11. The method of claim 8, wherein the plurality of bidirectional volumetric analysis operations include each of the following:

an initial filtering operation associated with identifying a data instance;

a pre-processing operation associated with identifying sender-recipient pairs that define corresponding communication channels;

a metrics calculation operation associated with quantifying a volume of communications and a balance of communications between sender-recipient pairs; and

a ranking operation associated employing volume metrics or balance metrics to rank data items associated with sender-recipient pairs.

12. The method of claim 8, wherein a probe question is a specific type of question designed to cause the probing step LM to generate a response that indicates a presence or absence of certain types of information in data items.

13. The method of claim 8, wherein a data analysis axis is a factor designed to cause the data analysis axes step LM to generate a response that indicates a score and reasoning for certain types of information in data items.

14. The method of claim 8, wherein generating the entity-specific data analysis output for the entity is further based on:

using the probing step LM generating a probing step output that indicates a presence or absence of certain types of information in data items;

using the data analysis axes LM and the probing step output, generating a data analysis output indicates a score and reasoning for certain types of information in data items;

using an extraction step LM, evaluating a data analysis axes step output to identify a noise pattern in data items; and

using a removal step LM, removing data items in the data analysis axes step output with the noise pattern.

15. One or more computer-storage media having computer-executable instructions embodied thereon that, when executed by a computing system having a processor and memory, cause the processor to perform operations, the operations comprising:

accessing a dataset associated with an entity, wherein the dataset comprises a plurality of data items;

generating a bidirectional volumetric output based on executing a plurality of bidirectional volumetric analysis operations, wherein the plurality of bidirectional volumetric analysis operations enable selecting data items associated with communications involving back-and-forth interactions between sender-recipient pairs, while simultaneously excluding data items associated with one-way communications that lack reciprocal exchanges between sender-recipient pairs; and

communicating the bidirectional volumetric analysis output to cause generation of entity-specific data analysis output, wherein the entity-specific data analysis output is generated using a data analysis funnel comprising a probing step Language Model (LM) that operates based on the plurality of probe questions and a data analysis axes LM that operates based on the plurality of data analysis.
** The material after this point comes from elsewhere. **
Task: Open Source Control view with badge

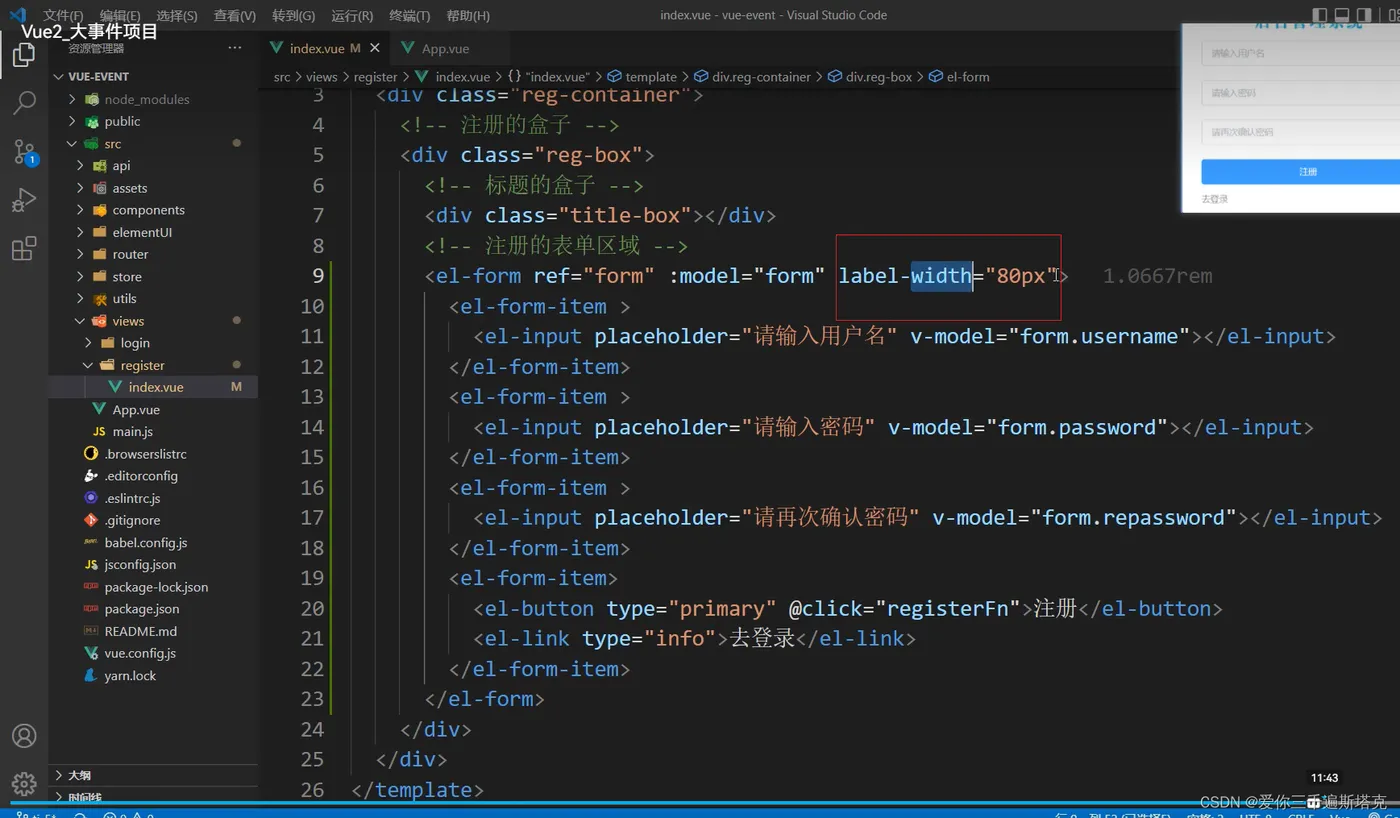Action: [24, 151]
16. The media of claim 15, wherein the entity-specific output is generated using an entity-specific data analysis engine that supports customizable multi-view iterative processing based on a bidirectional volumetric analysis engine and data analysis funnel engine associated with corresponding computational costs.
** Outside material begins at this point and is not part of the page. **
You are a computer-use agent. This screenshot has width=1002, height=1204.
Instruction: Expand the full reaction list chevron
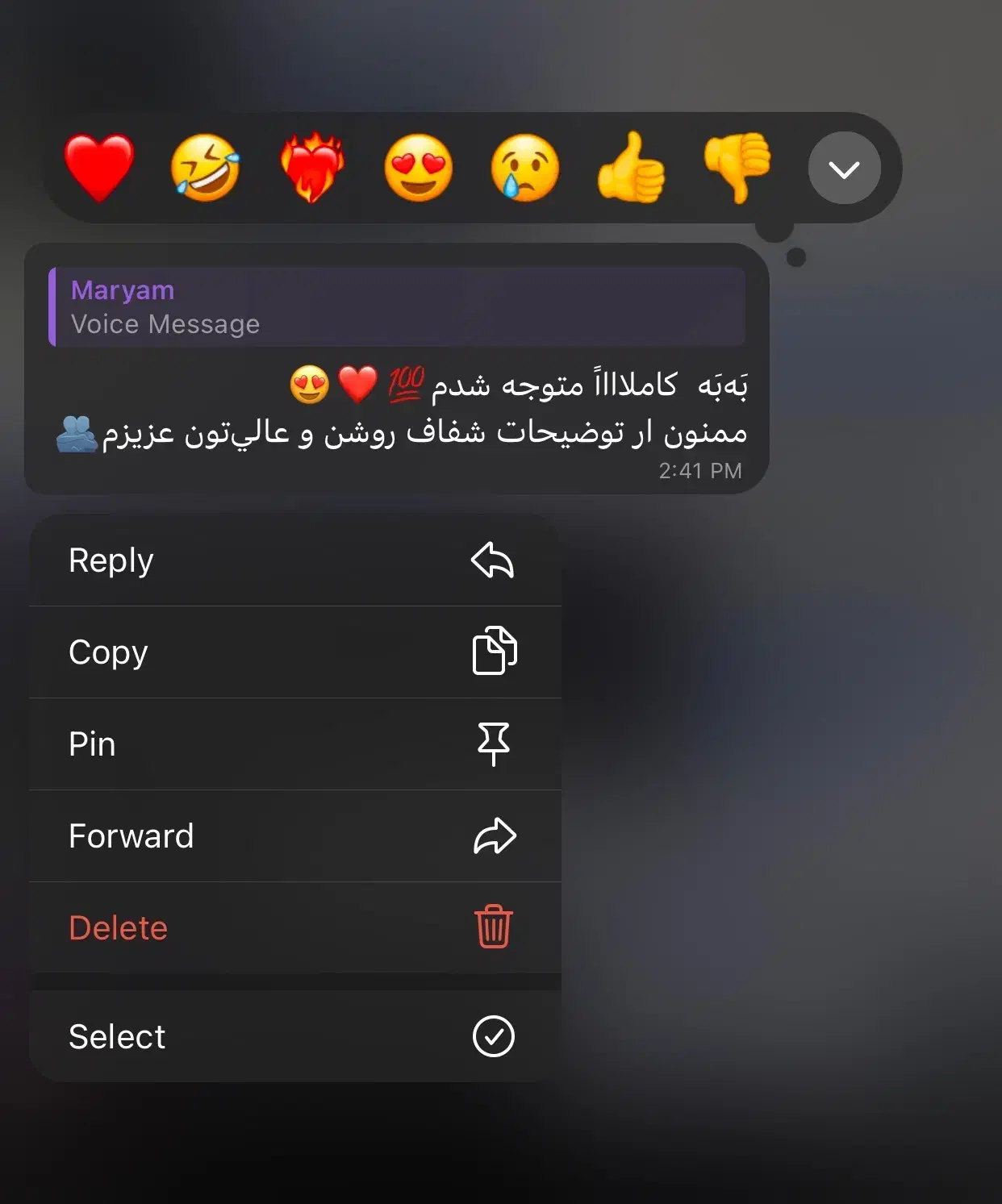(x=844, y=169)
17. The media of claim 15, wherein a first bidirectional volumetric analysis operation is an initial filtering operation associated with identifying a data instance, wherein the data instance is a subset of data items in the dataset, wherein the data instance is generated based on one or more data features associated with entity profile data of the entity.

18. The media of claim 15, wherein a second bidirectional volumetric analysis operation is a pre-processing operation associated with identifying sender-recipient pairs that define corresponding communication channels.

19. The media of claim 15, wherein a third bidirectional volumetric analysis operation is a metrics calculation operation associated with quantifying a volume of communications and a balance of communications between sender-recipient pairs.

20. The media of claim 15, wherein a fourth bidirectional volumetric analysis operation is a ranking operation associated with employing volume metrics or balance metrics to rank data items associated with sender-recipient pairs.